= Chesapeake and Ohio Canal Association =

US non-profit organization

The Chesapeake and Ohio Canal Association is a not-for-profit organization that supports the Chesapeake and Ohio Canal National Historical Park. Its charter states that the association is "concerned with the conservation of the natural and historical environment of the C&O Canal and the Potomac River Basin."

==History==

In 1954, Supreme Court Justice William O. Douglas and a group of conservation-minded fellow hikers walked the C&O Canal from Cumberland, Maryland, to Washington, D.C. Their aim was to head off a plan to build a highway atop the canal right-of-way. They advocated that a C&O Canal national park be created instead. Two years following the hike, Douglas proposed, and the hiking group unanimously approved, the formation of the C&O Canal Association to promote the national park proposal. The association organized popular "Reunion" hikes on the canal to publicize the park idea; at the same time, it urged Congress to pass legislation establishing a C&O Canal National Historical Park. These efforts finally yielded fruit in 1971 when Congress enacted the legislation creating the park. In 1991 the Chesapeake & Ohio Canal Canal Association donated its papers to The George Washington University. They are currently under the care of GWU's Special Collections Research Center, located in the Estelle and Melvin Gelman Library. There have been subsequent donations from that time.

==Recent activity and objectives==

Since 1971, the association has combined its hiking tradition with volunteer service to the Park. The group sponsors major annual hikes in the spring and fall, as well as a Cumberland-to-Washington Through Hike every fifth year in honor of the famous 1954 hike. The association also holds many other hiking, canoeing, cycling, and canal-related events, all open to the general public, as part of a program that offers recreation while enhancing public enthusiasm and support for the C&O Canal NHP.

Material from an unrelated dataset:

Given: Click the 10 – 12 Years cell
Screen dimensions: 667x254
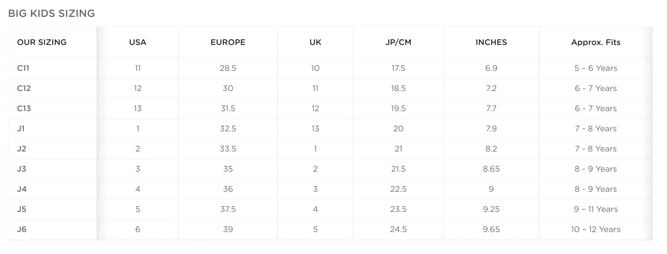Looking at the screenshot, I should point(596,229).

The association provides volunteers to help the short-staffed Park through programs that include the Level Walkers, individuals who patrol assigned portions of the towpath, removing trash and reporting problems to NPS. The association’s Volunteers-In-Parks group performs such tasks as removing invasive plants, painting and repairing structures, rehabilitating trails, and installing interpretive wayside signs. Other volunteer programs include providing information to Park visitors at Lockhouse 75.

Since 2001, the association has produced C&O Canal "towpath tags," which each year feature an image of a different canal structure or scene. The laminated tags, which offer a way for individuals to show their support of the Park, are available at the Park’s visitor centers. In exchange, visitors make a small suggested contribution that goes directly to the Park.

An overriding objective of the association is maintaining the continuity of the C&O Canal NHP. To that end, the group has worked successfully to help accomplish such projects as restoration of the Widewater section of the towpath and of the Monocacy Aqueduct. The association has also been a supporting partner of the Catoctin Aqueduct Restoration Fund. Since 2005, a major goal has been the restoration of the towpath in the Big Slackwater area, which had been closed due to severe erosion. It was reopened in 2012.

The association recognizes that citizen participation is necessary to securing a bright future for the Park, which is not only vulnerable to the forces of nature, but has long suffered from insufficient resources for its adequate maintenance. Membership in the association is open to anyone who supports the organization’s aim to preserve and protect the C&O Canal and its natural setting along the Potomac River.